▶ Page text:
The above results of the GPLPLS models are obtained by combining with the LLE method to retain local nonlinear structural features. Below, the monitoring results of the GPLPLS model combined with another local retention algorithm LPP method are given, as shown in Table 9.3, where \(\varSigma = [{\sigma _x},{\sigma _y}]\). It can be seen that Table 9.3 gives consistent conclusions, so the analysis will not be performed here.

Table 9.3 FDRs of GPLPLS methods with LPP local feature

Many methods have the similar fusion idea of global projection and local preserving, such as GLPLS, LPPLS, and others. These methods all need to adjust parameters, and different parameters have different results. In order to be as consistent as possible with the existing results of other methods, we chose the same data set in Wang et al. (2017) for the following tests.

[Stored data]

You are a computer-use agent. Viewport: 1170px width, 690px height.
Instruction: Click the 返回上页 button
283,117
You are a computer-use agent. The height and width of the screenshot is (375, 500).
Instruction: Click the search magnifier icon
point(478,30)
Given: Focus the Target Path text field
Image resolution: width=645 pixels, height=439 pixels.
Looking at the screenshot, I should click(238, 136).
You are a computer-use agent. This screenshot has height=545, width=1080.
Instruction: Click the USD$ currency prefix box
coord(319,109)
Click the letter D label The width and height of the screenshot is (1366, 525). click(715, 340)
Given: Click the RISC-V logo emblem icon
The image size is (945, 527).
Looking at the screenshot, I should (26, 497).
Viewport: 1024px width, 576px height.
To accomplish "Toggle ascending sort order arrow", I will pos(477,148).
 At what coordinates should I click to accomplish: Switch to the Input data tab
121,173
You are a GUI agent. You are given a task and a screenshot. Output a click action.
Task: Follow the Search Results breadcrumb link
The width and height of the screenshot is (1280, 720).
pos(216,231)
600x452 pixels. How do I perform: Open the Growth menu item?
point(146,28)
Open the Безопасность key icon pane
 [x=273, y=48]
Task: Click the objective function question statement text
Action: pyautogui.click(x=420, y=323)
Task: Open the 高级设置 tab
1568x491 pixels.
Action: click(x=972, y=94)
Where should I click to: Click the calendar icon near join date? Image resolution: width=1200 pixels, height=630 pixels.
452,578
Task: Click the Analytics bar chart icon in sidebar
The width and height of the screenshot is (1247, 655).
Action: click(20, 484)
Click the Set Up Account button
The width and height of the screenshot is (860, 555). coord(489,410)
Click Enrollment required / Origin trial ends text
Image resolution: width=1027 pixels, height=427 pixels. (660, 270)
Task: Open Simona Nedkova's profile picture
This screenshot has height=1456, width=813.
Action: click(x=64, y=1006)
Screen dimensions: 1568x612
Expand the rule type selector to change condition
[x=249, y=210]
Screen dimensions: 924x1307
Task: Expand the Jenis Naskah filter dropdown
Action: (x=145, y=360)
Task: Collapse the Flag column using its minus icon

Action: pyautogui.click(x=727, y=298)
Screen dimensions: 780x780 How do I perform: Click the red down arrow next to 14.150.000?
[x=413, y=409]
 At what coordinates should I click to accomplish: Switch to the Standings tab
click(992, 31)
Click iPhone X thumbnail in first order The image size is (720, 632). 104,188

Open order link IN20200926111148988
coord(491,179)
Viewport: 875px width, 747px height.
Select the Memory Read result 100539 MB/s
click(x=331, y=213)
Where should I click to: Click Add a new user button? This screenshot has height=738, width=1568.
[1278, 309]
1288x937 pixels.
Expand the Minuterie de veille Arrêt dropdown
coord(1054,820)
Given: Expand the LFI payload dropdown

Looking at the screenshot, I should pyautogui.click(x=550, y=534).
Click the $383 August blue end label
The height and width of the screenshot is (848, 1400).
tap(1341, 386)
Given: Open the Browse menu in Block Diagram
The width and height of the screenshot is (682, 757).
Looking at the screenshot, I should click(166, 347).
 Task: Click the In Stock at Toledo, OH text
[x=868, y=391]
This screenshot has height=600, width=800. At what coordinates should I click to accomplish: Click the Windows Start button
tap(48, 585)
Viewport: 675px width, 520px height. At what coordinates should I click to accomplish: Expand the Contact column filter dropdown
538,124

▶ Work request A:
Answer these questions from the passage on GPLPLS models:
(i) Which method was combined with the GPLPLS models to obtain the first results, which retain local nonlinear structural features?
(ii) Which local retention algorithm is paired with the GPLPLS model in Table 9.3?
(iii) Whose data set was chosen for the following tests?
▶ Work request B: Carry on the passage on GPLPLS models after its last sentence.

▶ Expected answer A:
(i) The LLE method.
(ii) The LPP method.
(iii) The data set in Wang et al. (2017).

▶ Expected answer B:
In the following comparison experiment, input variable matrix \(\boldsymbol{X}\) is composed of process variables \([\text {XMEAS}\left( {1:22} \right) ]\) and 11 manipulated variables \([\text {XMEAS}\left( {23:33}\right) ]\) except XMV (12). The quality variable matrix \(\boldsymbol{Y}\) includes XMEAS (35) and XMEAS (38). The model parameters based on the combination of manifold learning algorithm and PLS are set as follows:

(1) The GLPLS model: \({\delta _x} = 0.1,{\delta _y} = 0.8,{k_x} = 12,{k_y} = 12\).

(2) The LPPLS model: \({\delta _x} = 1.5,{\delta _y} = 0.8,{k_x} = 20,{k_y} = 15\).

(3) The GPLPLS model: \({k_x} = 11,{k_y} = 16\) (mainly refers to the \({\mathrm{GPLPLS}}_{xy}\) model).

Table 9.4 FDRs comparison for different quality-related methods

Table 9.4 lists the FDR values of different quality-related monitoring methods, corresponding to PLS, CPLS, GLPLS, and GPLPLS models, and the corresponding detection threshold is calculated with confidence level of 99.75%. The last two columns are FDRs calculated based on the PMA value of this data set.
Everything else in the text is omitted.